A thin, flat, scaly shape, often with a bulge where the nucleus is. also looks like a sunny side-up egg.
What does the cell shape cuboidal look like?
Squarish- looking in the frontal section and about equal in height and width. liver cells are a good example.
What does the cell shape columnar look like?
Distinctly taller than wide, such as the inner lining cell of the stomach and intestines. They look like columns.
What does the cell shape polygonal look like?
They have irregularly angular shapes with four, five, or more sides
What does the cell shape stellate look like?
Having multiple pointed processes projecting from the body of the cell, giving it a starlike shape.
What does the cell shape spheroidal to oval look like?
Round to oval, as in the egg cells and white blood cells
What does the cell shape discoidal look like?
They are disk-shaped, like red blood cells.
What does the cell shape fibrous look like?
Long, slender, and threadlike, as in skeletal muscles and the axons.
The fluid between the nucleus and the surface membrane is called?
Cytoplasm
What is cytoplasm?
The contents of a cell between its plasma membrane and its nuclear envelope, consist of cytosol, organelles, inclusions, and the cytoskeleton.
What is the most important thing about a microscope?
Resolution
What is resolution?
The ability to reveal details.
If the enlargement fails to reveal any more useful details it is called?
Empty magnification
What is a scanning electron microscope (SEM)
A microscope that produces three-dimensional images at high magnification and resolution, but can only view surface features.
What is the plasma (cell) membrane made of?
Proteins and lipids.
What is cytosol?
It is a clear featureless, gelatinous colloid in which the organelles and other internal structures of a cell are embedded. also referred to as intracellular fluid (ICF)
What are the major components of the plasma membrane?
Cytoplasm
Cytoskeleton
Organelles (including nucleus)
Inclusions
Cytosol
All the body fluids not contained in the cells are collectively called what?
Extracellular fluid (ECF)
What is an example of extracellular fluid?

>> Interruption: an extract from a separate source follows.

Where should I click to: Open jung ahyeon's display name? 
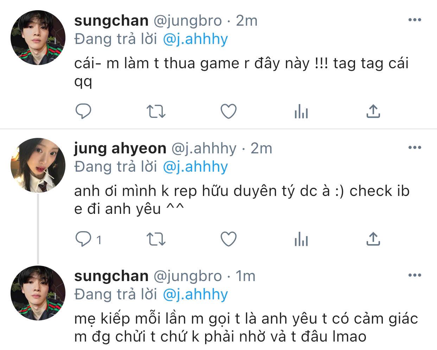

Blood plasma, lymph, and cerebrospinal fluid.
What does the plasma membrane do?
Defines boundaries for the cell, governs interactions with other cells, and controls the passage of materials into and out of the cells.
How does the plasma membrane appear under an electron microscope?
It appears as two parallel lines with a total thickness of 7.5 nm
The face that faces the cytoplasm is called?
The intercellular face of the membrane.
The face that faces the outward is called?
Extracellular face
What percent do lipids take up in the plasma membrane?
98%
What percent are phospholipids?
75%
What percent is cholesterol?
20%
What percent are glycolipids?
5%
Although proteins are only 2% of the molecules of the plasma what percent do they take up for the membrane weight?
50%
What is transmembrane protein?
An integral protein that extends through a plasma membrane and contacts both the extracellular and intracellular fluid.
Can the transmembrane proteins pass completely through the phospholipid bilayer? true or false
True
Are transmembrane proteins amphipathic molecules (meaning they have both hydrophobic and hydrophilic regions? True or false?